You can spout off your facts, show me data from different cities, quote Shoup in a snarky tone and try and convince me that this parking crisis is all in my head, but it isn’t going to change the fact that I’m going to have to search for 45 minutes for a parking spot tonight after my boys’ hockey practice.  

9 Comments

  1. Still driving around the block looking for a spot November 3, 2015 at 10:27 pm
    Another contributor to the increasing number of cars parking on the street is that many of these developments build parking spots but then require the buyer of that luxury condo to pay a luxury price for a parking spot. Some folks can’t or don’t want to do this. Just because the developer tells you there are 8 spots for 4 units doesn’t mean much at this point.
  2. Hi November 3, 2015 at 10:28 pm

    Why does the narrative in the posts here a lot more combative than unmoderated Twitter?

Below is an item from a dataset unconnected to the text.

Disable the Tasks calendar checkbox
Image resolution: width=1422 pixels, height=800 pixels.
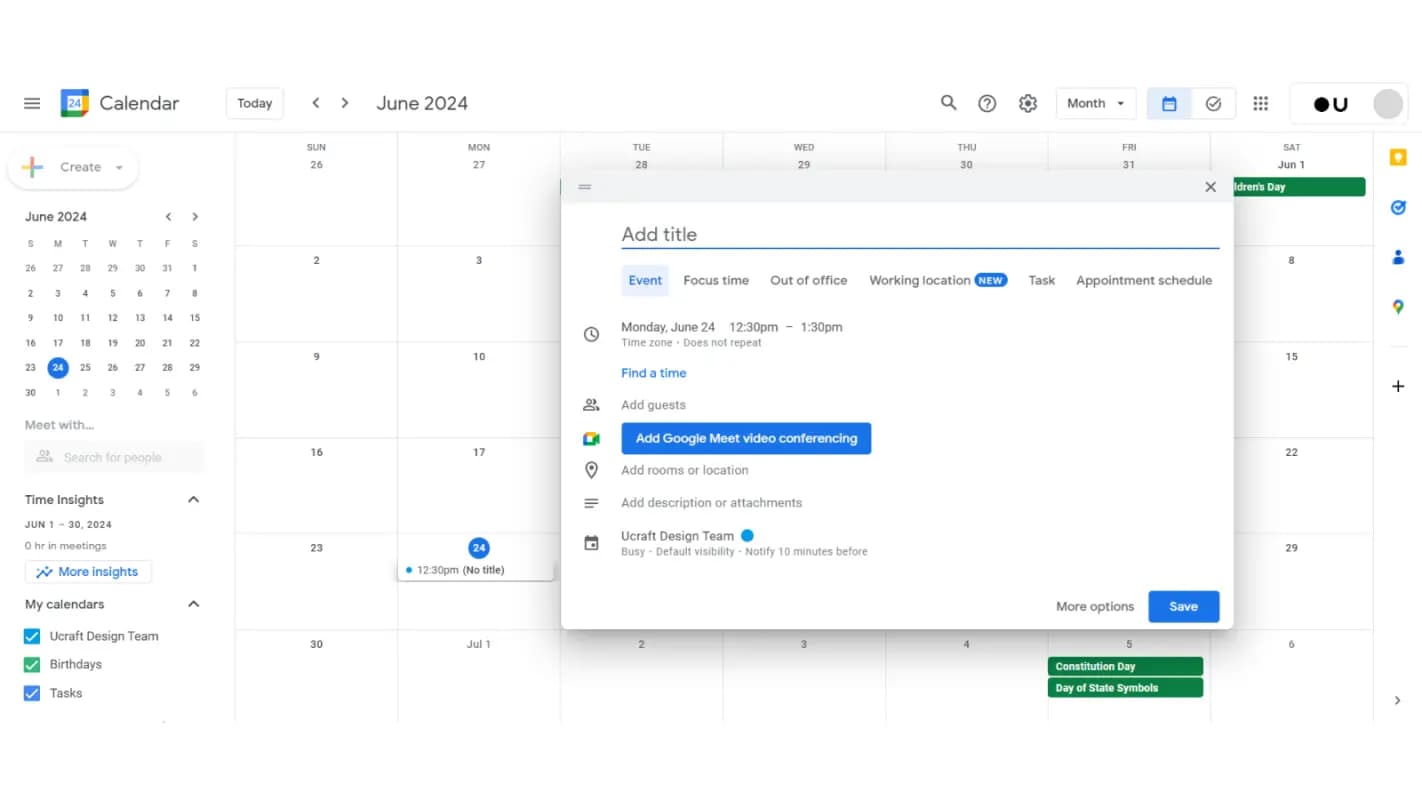click(31, 693)
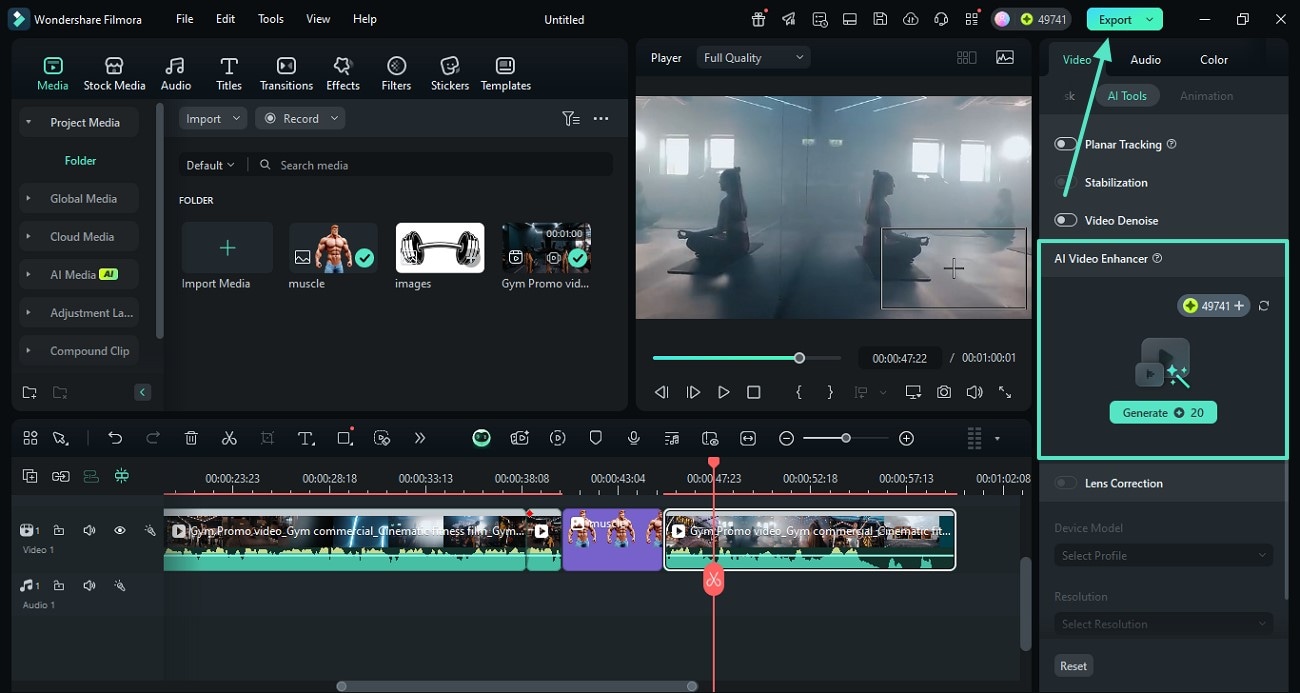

  3. Anonymous November 3, 2015 at 10:43 pm

    Another moron who is not even from the City of Boston trying to tell others how to live our lives. What is this? North Korea?

  4. Jon Ramos November 4, 2015 at 12:51 am

    I've read Shoup, and I have a life.  He is literally famous for his views on Urban planning.  In the same way that Frederick Law Olmsted is famous. (designer of Boston Common, Emerald Neclace, & Central Park in New York).  Just because YOU havn't heard of him doesn't make him less famous for being a great mind in modern urban planning.

  5. Anne November 4, 2015 at 2:25 am

    I believe that Mr. Quinn cannot relate to our parking frustrations because he lives in Cambridge with a DRIVEWAY. He couldn't possibly understand. 

  6. Anonymous November 5, 2015 at 2:15 am

    Yes, who has time to learn a little bit more about how the world works when Real Housewives is on??? They talk about real quality of life issues on that show! Maybe if you're gonna complain about an issue, it'd be better to be informed about it, rather than criticize those who are informed about it.

     

     

  7. Anonymous November 5, 2015 at 10:00 am

    So when they purchase the condo they have to pay more for the spot that they have purchased with the condo? That cant be true and if it is i would try legal action.that is not rt!

  8. EconMan November 5, 2015 at 4:24 pm

    "our extremely high real estate taxes pay for this free permit"

    With the Residential Tax Exemption, real estate taxes are actually extremely low.  Businesses absorb most the real estate tax burden in Boston.  So you're not paying for parking with RE tax.

    The parking issue is simple economics; if something is free people will use it.  If it costs a $1, a few people won't use it. If it costs $1000, alot of people will think hard and long on whether it is worth it.  

    Currently, there is no incentive not to own a car and park it on the street undriven for six months, which is part of the problem.

  9. Rob November 5, 2015 at 5:29 pm

    People keep misunderstanding this issue. It's not just in Southie, it's everywhere in the city and in every big city. No one is saying all people will give up their cars – no one. No one is saying that all families can get by on Zipcar and the T. Some people and families do need cars absolutely and always will. All people are saying is that not all planning needs to assume that every resident will be a family of four owning SUVs. There are more and more residents who do not want or need cars, so they don't need parking spots. You can build a diverse housing stock that accounts for that. And you can price on-street parking appropriately so people who need a spot will pay for and have one, and those that don't want or need one won't pay for one. It's really not that complicated and can work to everyone's benefit, since after all it's to the benefit of all people, drivers and non-drivers, to have less cars on the road, so it shouldn't be this controversial or heated. Your ideas to me about enforcement and angled parking seem reasonable and should be tried, but so should Zipcar and other measures – they're not mutually exclusive.